##### Data records #####
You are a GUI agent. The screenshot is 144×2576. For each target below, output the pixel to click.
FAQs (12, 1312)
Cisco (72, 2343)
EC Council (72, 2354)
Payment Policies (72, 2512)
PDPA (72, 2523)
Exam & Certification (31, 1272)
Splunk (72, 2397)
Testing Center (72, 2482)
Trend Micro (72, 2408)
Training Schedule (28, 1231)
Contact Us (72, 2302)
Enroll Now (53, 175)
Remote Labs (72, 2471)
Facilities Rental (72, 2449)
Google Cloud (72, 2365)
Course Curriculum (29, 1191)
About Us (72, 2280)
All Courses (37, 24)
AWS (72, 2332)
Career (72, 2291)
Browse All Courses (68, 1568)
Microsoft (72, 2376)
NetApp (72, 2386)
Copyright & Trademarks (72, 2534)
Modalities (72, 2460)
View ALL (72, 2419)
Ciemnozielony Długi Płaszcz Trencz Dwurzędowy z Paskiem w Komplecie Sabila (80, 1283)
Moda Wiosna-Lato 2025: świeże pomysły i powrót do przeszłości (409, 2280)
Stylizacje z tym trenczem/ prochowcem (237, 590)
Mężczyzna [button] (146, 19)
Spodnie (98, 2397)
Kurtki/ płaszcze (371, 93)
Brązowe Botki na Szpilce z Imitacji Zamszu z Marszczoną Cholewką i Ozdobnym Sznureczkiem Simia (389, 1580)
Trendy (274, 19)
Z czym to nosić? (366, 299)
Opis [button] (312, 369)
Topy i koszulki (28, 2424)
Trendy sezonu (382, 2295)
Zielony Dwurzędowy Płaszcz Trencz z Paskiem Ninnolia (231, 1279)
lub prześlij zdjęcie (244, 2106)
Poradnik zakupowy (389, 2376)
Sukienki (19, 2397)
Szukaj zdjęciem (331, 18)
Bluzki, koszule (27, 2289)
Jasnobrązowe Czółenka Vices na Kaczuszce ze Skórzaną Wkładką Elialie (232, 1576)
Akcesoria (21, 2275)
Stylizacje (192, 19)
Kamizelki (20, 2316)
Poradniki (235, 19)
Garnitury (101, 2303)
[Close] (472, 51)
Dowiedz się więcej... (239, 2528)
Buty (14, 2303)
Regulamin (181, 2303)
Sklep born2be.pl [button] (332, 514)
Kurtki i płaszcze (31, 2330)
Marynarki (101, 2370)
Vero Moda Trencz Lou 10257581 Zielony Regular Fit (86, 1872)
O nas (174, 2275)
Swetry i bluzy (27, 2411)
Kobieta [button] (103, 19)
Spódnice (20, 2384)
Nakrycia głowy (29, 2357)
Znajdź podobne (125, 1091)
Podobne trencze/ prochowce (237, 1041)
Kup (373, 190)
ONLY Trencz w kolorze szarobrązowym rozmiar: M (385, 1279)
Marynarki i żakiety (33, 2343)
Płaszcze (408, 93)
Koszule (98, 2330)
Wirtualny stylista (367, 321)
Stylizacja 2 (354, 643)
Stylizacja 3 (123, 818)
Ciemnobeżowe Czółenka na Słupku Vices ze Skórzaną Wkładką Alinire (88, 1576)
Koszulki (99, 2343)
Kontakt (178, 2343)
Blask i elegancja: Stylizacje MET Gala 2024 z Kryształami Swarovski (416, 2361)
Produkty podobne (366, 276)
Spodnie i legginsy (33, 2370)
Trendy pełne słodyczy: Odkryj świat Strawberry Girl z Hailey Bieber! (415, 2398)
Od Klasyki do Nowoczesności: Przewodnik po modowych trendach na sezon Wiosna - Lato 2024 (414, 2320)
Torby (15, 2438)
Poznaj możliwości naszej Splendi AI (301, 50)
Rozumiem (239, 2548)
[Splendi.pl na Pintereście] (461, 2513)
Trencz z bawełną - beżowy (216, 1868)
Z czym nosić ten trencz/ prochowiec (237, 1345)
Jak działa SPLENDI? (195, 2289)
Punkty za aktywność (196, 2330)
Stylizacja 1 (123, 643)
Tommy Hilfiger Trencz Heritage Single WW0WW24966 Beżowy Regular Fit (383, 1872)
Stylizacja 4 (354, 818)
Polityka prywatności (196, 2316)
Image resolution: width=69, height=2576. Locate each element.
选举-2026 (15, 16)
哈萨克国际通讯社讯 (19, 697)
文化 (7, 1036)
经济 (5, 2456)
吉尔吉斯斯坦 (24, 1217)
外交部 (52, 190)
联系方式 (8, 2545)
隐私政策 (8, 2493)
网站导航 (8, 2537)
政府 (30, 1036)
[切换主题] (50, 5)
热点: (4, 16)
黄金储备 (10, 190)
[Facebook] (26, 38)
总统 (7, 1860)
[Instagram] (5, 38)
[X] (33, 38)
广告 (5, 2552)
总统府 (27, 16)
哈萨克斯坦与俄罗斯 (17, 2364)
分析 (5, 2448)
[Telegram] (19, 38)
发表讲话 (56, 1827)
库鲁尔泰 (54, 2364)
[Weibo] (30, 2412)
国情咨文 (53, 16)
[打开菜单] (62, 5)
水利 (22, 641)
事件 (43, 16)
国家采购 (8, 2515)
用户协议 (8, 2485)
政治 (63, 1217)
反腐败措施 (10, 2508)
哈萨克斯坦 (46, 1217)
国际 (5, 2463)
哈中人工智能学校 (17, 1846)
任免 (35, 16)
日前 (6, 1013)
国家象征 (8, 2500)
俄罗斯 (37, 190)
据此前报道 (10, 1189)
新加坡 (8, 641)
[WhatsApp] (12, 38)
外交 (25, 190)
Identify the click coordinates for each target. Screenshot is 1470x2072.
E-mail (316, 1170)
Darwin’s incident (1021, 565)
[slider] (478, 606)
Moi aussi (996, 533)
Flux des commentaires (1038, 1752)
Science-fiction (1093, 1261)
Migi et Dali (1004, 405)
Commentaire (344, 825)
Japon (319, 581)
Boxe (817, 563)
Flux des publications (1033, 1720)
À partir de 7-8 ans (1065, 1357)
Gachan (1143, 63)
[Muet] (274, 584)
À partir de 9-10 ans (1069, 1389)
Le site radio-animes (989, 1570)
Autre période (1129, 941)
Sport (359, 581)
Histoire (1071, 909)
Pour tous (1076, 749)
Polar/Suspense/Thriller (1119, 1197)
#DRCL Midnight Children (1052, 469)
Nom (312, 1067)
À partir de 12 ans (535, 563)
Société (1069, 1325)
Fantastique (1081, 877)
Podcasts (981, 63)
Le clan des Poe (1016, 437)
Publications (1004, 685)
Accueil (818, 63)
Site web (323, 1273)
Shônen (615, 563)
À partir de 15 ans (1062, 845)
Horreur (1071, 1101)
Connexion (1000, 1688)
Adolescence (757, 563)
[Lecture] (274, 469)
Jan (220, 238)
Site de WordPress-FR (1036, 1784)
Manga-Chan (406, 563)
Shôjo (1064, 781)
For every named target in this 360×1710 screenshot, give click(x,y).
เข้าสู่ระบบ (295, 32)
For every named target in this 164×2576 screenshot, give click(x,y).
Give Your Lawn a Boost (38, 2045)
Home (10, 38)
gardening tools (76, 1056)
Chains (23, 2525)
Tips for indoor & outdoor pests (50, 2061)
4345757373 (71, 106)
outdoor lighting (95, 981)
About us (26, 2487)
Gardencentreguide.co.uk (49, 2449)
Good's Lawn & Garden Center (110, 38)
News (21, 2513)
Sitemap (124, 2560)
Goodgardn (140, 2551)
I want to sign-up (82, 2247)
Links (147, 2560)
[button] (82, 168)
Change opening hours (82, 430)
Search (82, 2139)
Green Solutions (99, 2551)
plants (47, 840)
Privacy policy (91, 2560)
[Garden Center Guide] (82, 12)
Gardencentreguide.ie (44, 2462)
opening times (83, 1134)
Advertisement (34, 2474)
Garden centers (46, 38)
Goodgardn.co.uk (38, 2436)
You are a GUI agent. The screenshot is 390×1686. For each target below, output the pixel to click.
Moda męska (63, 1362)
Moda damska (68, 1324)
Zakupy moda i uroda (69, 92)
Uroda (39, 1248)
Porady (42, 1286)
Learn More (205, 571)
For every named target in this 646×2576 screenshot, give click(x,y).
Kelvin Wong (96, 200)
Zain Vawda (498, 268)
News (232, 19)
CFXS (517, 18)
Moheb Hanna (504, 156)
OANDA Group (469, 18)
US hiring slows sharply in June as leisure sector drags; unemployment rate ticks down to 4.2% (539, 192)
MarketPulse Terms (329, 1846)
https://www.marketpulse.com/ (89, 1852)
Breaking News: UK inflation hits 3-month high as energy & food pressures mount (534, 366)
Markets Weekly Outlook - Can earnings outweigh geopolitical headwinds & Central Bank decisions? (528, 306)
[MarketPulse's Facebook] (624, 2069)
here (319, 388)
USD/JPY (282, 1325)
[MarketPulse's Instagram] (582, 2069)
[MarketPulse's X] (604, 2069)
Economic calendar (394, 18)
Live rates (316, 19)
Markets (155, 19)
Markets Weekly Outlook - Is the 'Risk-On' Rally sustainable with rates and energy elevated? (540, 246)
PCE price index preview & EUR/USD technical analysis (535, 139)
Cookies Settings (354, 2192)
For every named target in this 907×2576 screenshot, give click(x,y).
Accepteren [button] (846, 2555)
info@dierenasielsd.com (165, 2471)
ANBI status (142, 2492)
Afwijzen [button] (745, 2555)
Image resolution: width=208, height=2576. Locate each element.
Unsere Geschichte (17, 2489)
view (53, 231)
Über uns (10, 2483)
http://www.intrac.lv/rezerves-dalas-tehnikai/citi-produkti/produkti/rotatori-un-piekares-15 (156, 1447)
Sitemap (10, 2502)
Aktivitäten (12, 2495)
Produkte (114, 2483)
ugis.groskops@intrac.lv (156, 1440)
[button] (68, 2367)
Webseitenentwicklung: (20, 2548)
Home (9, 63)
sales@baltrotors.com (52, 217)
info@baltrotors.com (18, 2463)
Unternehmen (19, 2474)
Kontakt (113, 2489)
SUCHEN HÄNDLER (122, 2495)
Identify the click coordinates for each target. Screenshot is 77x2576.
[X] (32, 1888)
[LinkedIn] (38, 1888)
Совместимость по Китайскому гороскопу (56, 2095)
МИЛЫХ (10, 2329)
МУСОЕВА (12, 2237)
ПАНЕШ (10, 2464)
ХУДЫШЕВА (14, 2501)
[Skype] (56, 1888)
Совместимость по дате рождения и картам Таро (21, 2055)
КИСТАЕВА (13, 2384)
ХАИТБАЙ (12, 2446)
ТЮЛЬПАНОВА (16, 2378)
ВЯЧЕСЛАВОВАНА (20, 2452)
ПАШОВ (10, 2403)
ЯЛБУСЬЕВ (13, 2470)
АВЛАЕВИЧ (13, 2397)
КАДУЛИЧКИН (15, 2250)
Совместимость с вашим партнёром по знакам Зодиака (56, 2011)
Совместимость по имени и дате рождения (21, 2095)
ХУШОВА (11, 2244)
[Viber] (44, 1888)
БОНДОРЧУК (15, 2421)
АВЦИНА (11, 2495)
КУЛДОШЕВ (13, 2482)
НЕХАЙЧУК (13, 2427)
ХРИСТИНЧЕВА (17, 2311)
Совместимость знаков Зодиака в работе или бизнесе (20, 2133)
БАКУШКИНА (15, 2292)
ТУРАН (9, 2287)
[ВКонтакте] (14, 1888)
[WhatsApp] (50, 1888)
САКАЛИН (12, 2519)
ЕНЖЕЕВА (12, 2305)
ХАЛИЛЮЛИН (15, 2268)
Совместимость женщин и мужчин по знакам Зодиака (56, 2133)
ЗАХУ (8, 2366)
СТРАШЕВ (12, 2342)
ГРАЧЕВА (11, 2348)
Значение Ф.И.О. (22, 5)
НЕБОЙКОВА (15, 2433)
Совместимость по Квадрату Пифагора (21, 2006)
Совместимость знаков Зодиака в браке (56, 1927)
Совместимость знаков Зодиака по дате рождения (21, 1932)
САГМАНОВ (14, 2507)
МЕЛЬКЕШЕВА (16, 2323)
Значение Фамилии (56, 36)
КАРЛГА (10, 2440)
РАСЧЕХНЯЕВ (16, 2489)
#####
Output the material above exactly, but only from the line that carries "Garden centers (46, 38)" through the line that carries "Kelvin Wong (96, 200)".

Garden centers (46, 38)
Goodgardn.co.uk (38, 2436)
You are a GUI agent. The screenshot is 390×1686. For each target below, output the pixel to click.
Moda męska (63, 1362)
Moda damska (68, 1324)
Zakupy moda i uroda (69, 92)
Uroda (39, 1248)
Porady (42, 1286)
Learn More (205, 571)
For every named target in this 646×2576 screenshot, give click(x,y).
Kelvin Wong (96, 200)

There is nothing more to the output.